For medullary thyroid cancer (MTC), the metastatic risk profile of microscopic lymphatic and venous invasion is ill-defined. MTC has a propensity for early lymph node metastases and distant metastases [2]. Recent research found that hereditary and sporadic MTC do not differ in metastatic behavior [3]. These tumor-specific features make MTC a perfect model to correlate microscopic lymphatic and venous invasion with lymph node and distant metastases.
Microscopic lymphatic and venous invasion, designated L1 and V1 in successive versions of the AJCC/TNM classification of tumors, have been routinely documented in pathology reports at the authors’ institution ever since. The present investigation was undertaken to evaluate the suitability of microscopic lymphatic and venous invasion at thyroidectomy for prediction of lymph node and distant metastases in MTC.
#
Patients and Methods
Study population
Included in this retrospective study were all patients with MTC who underwent initial thyroidectomy with removal of≥5 lymph nodes between November 1994 and March 2021 at the authors’ institution, a tertiary surgical center dedicated to thyroid cancer. All operations were conducted using optical magnification and bipolar coagulation, as described elsewhere [4]. Informed consent was obtained before each operation, which represented standard practice of care at the time in accordance with the practice guidelines of the German Association of Endocrine Surgery [5].

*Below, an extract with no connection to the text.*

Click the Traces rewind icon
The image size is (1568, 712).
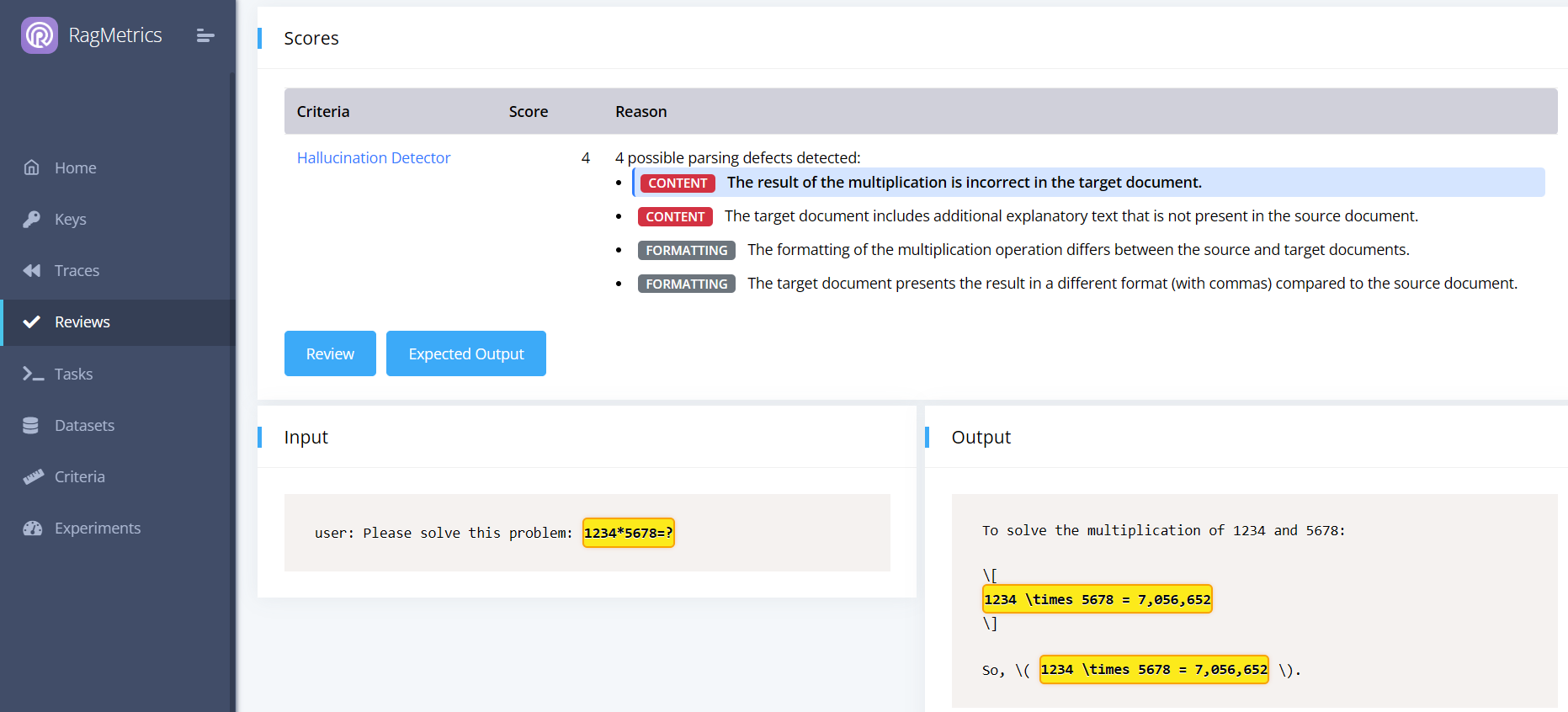pos(32,270)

Systematic lymph node dissection was carried out on clinical suspicion by ultrasonography, typically on evidence of enlarged nodes, or confirmation of nodal disease during clinical work-up or intraoperatively. Distant metastases were diagnosed, in the absence of histopathological confirmation, when there was unequivocal evidence on ultrasonography, computed tomography, magnetic resonance imaging, 18-fluorodeoxyglucose or 18-fluorodopamine positron emission, or any combination of these imaging modalities, regardless of when it was noted. The rationale behind this approach was the notion that all lymphatic and hematogenous cancer cell dissemination had already taken place at the time of thyroidectomy, as implies the concept of metastatic dormancy [6].

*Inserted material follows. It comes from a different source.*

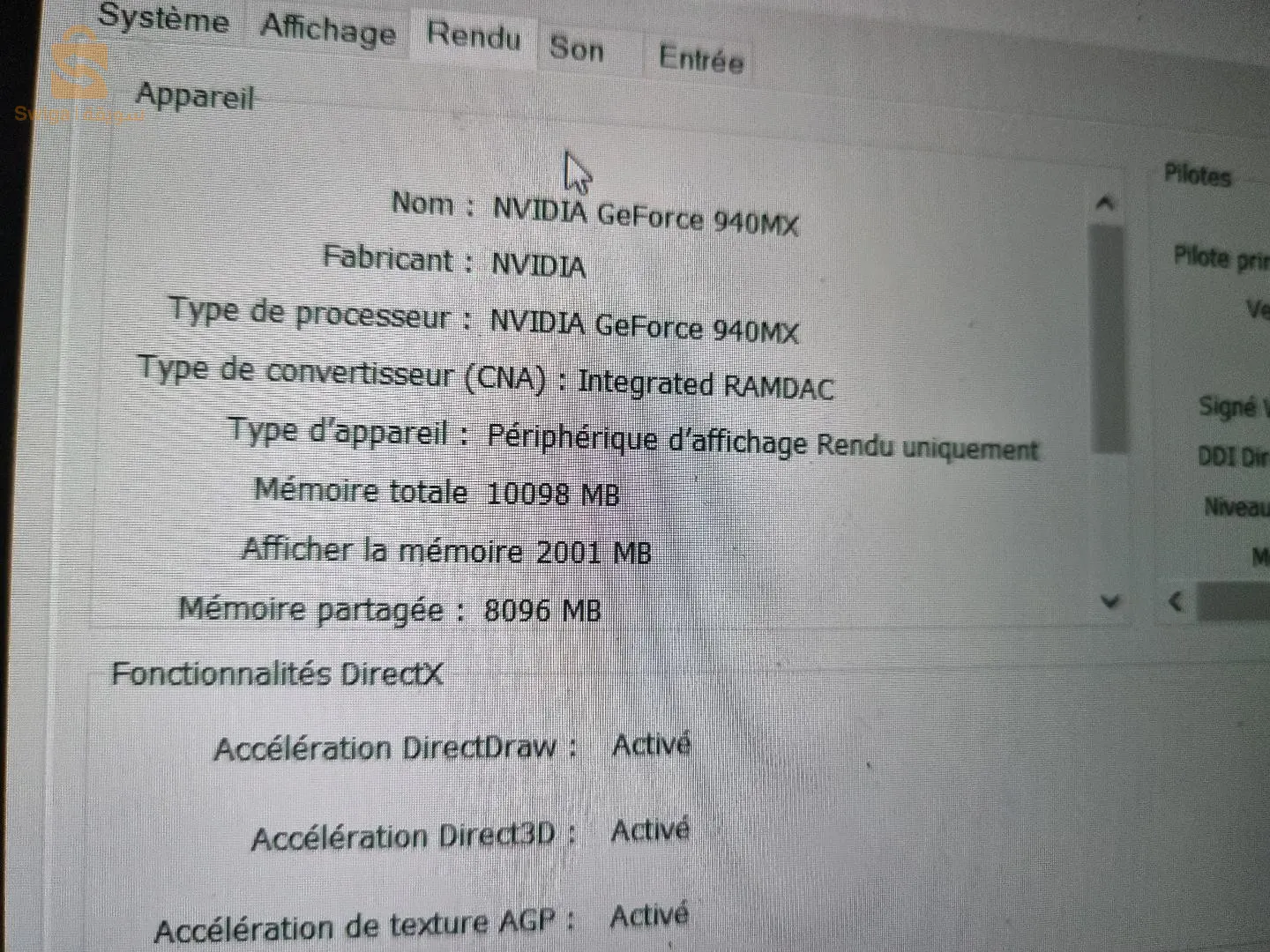Click Activé next to Accélération Direct3D
Screen dimensions: 1270x952
[x=652, y=829]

For retrospective analysis of existing data sets from routine patient care, national law and applicable institutional regulations do not require institutional review board approval.
#
Histopathological examination
Conventional staining (hematoxylin and eosin) and calcitonin immunohistochemistry were performed on every surgical specimen. A diagnosis of MTC was based on histopathological evidence of extension beyond the basement membrane according to the criteria defined by the World Health Organization [7]. Primary tumor diameter was ascertained by direct measurements on the surgical thyroid specimens. Thyroid tumors were considered multifocal if two or more foci were found in one or both lobes. When more than one primary thyroid cancer was present, only the largest primary tumor diameter was taken. Microscopic lymphatic and venous invasion was diagnosed when tumor cells resided inside the lumen of one or more lymphatic and venous vessels, respectively. All lymph node metastases were diagnosed on histopathological examination using conventional methodology.
#
Statistical analysis
For statistical analysis, the software package SPSS version 25 (IBM, Armonk, New York, USA) was used.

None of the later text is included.